Искры из глаз. Максим, I

Барбара Ирес
      День у Сима не задался примерно с прошлой недели, с тех пор (ужасных, кошмарных, попросту отвратительных), как вернулись эти (мерзкие, поганые, ненужные) приступы. Стоило еще вчера сходить к знакомому Химику, который банчил куда более сильным стаффом, чем привычный, да еще и вдобавок прописанный в качестве лекарства врачом-терапевтом для парня баклофен; но ведь Сим помнил, какие не то чтобы приятные последствия были, когда она закинулся китайским ширпотребом до отходняка. Симу как-то не сильно хотелось откинуть копыта, не дотянув до собственной тридцатки. Конечно, он не делал ничего, чтобы поправить эту ситуацию — но, стоит отметить, и в сторону ухудшения не работал.

      А еще у него чесались зубы. Остро, невыносимо, мучительно. И это было самым страшным кошмаром.

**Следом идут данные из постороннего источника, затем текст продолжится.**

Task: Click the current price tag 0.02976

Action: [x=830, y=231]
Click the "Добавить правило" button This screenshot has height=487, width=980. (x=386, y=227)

      Сим точно помнил, что хотел продрыхнуть целый день. Ему даже это удалось в какой-то мере. Он лежал где-то в плывущей наркотической галлюцинации, подобрав под себя ноги, и дрожал от ледяного ветра, хотя в реальности было какое-то теплое время между апрелем и июлем (точное число в последнее время Сим припоминал смутно). И тут произошла какая-то чертовщина.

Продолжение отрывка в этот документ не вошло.